Ermert, Karl (Hg.)
Chormusik und Migrationsgesellschaft
Erhebungen und Überlegungen zu Kinder- und Jugendchören als Orte transkultureller Teilhabe
„Wie funktionieren Chöre, allem voran Kinder- und Jugendchöre, als soziale Kulturorte?“ Denn dass sie mehr als ein Zusammenkommen singbegeisterter Menschen sind, steht außer Frage. Weiter gefragt: „Dienen Kulturorte als Lernorte interkultureller Kompetenz?“
Mit Fragestellungen wie diesen schließen Karl Ermert und viele namhafte KollegInnen aus Theorie und Praxis in der vorliegenden Publikation eine wissenschaftliche Lücke. Von kulturpolitischen Einblicken über Entwicklungen der Stimme und des Chorsingens in verschiedenen Kulturen bis hin zu Praxiseinblicken in transkulturelle Chorleitungsarbeit werden zahlreiche Kontexte mitgedacht. Empirisch geht es jedoch um die Frage, „ob Kinder und Jugendliche mit Migrationshintergrund – wie in Teilen der Öffentlichkeit angenommen – tatsächlich in deutschen Kinder- und Jugendchören unterrepräsentiert sind“.

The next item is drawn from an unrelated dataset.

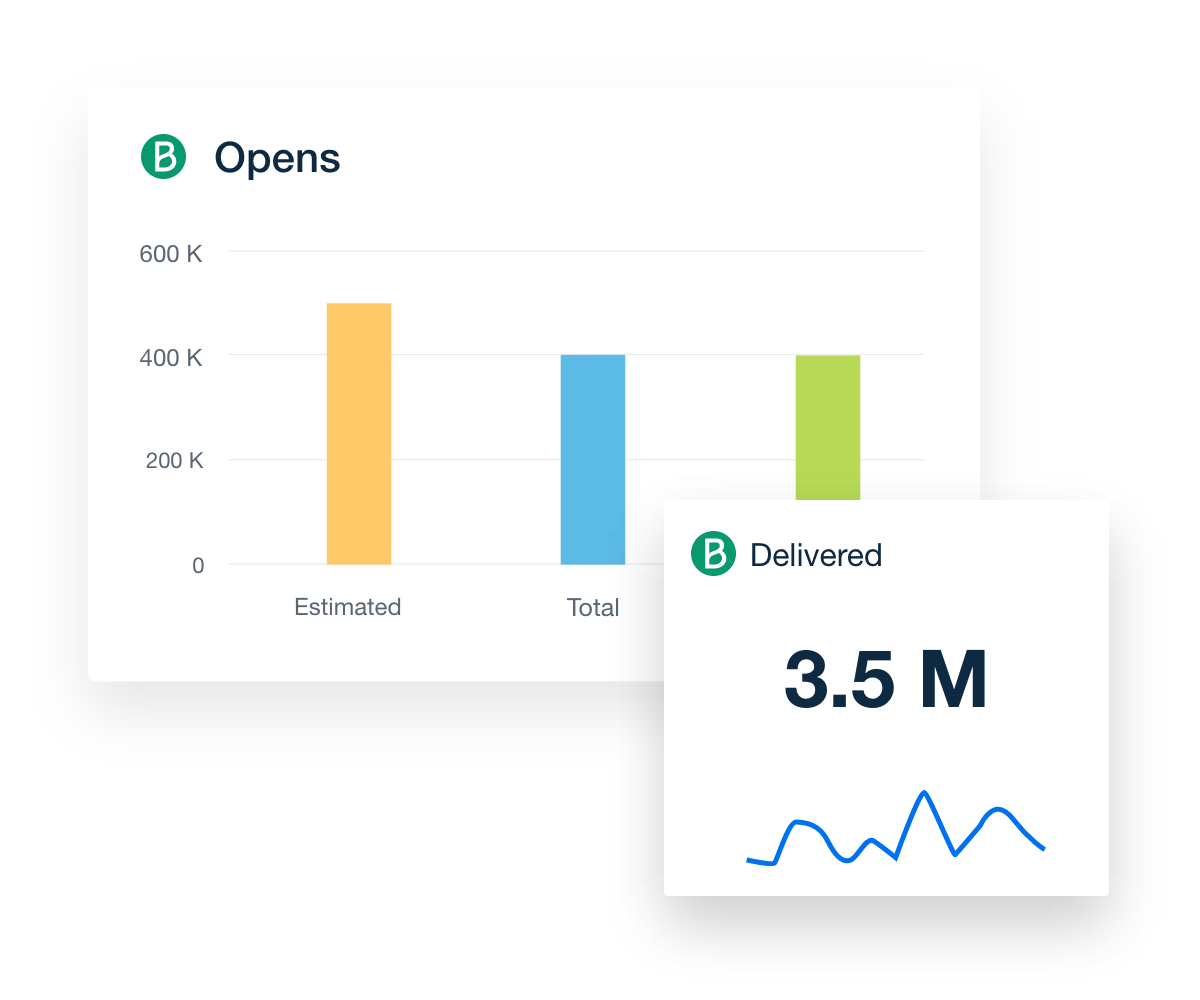Click the Brevo logo in Delivered card

point(713,554)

Der Kontext der Erhebungen ist beachtlich, denn bundesweit existieren 60000 Chöre mit zwei bis drei Millionen SängerInnen, davon 700000 aktive Kinder und Jugendliche. Die vorliegende Studie (Laufzeit Oktober 2014 bis April 2016) dokumentiert die Untersuchungen des Forschungsprojekts „Chormusik und Migrationsgesellschaft“ des Arbeitskreises Musik in der Jugend, die Beiträge aus der gemeinsam mit der Bundesakademie für kulturelle Bildung Wolfenbüttel veranstalteten Tagung und Gastbeiträge. Befragt wurden ChorleiterInnen als Schlüsselpersonen zu ihren Chören. Der Rücklauf mit knapp 200 Datensätzen ist jedoch gering. Der Fokus auf die Zielgruppe „Menschen mit Migrationshintergrund“ ist problematisch, macht man sie doch so erst zu einem Thema. Das Erstrebenswerte, mit einer Zielgruppe anstatt über sie zu sprechen, wird in diesem Buch vernachlässigt.

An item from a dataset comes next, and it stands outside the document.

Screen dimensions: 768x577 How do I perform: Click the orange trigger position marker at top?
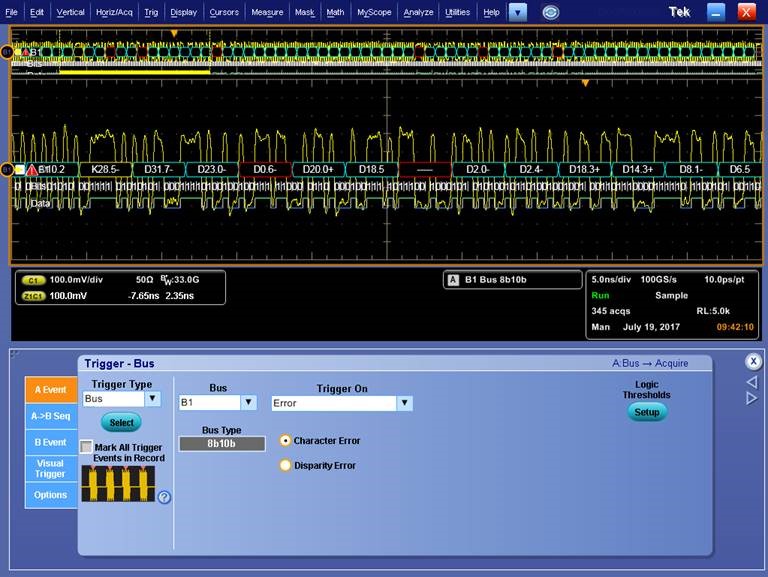pos(174,33)
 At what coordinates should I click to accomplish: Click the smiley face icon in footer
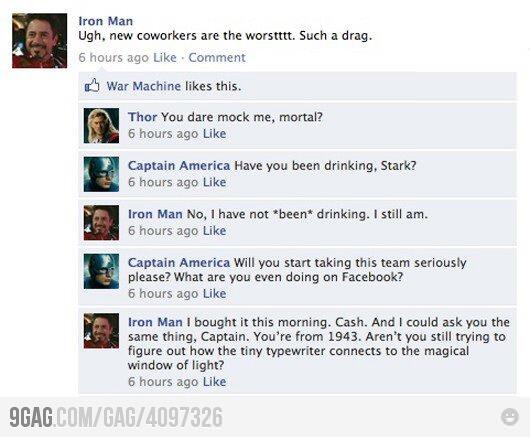click(509, 416)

Dennoch sind die Auswertungen informativ und interessant: Kinder- und Jugendchöre sind interkultureller zusammengesetzt, als angenommen wird, und der Migrationshintergrund ist bezogen auf den Kulturort kein bedeutsamer Aspekt.

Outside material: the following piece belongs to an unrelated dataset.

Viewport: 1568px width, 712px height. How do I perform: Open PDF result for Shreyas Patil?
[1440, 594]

Das Buch schafft es, die Studie so einzubetten, dass man vielschichtig in das Thema Chorkultur und geografisch bedingte Vielfalt eintaucht. Der Leser wird sensibilisiert für Begriffe, Themen und etwaige Details. Scheu und Vorurteile kristallisieren sich als keine guten Motivatoren heraus. Und wer sagt überhaupt, dass sich Kinder mit Migrationshintergrund mit ihrer deutschen Heimat identifizieren und in einen deutschen Chor einbringen möchten? Die Lektüre des Buchs ist empfehlenswert, auch wenn es sich nicht um ein „Willkommenskultur-Buch“ handelt.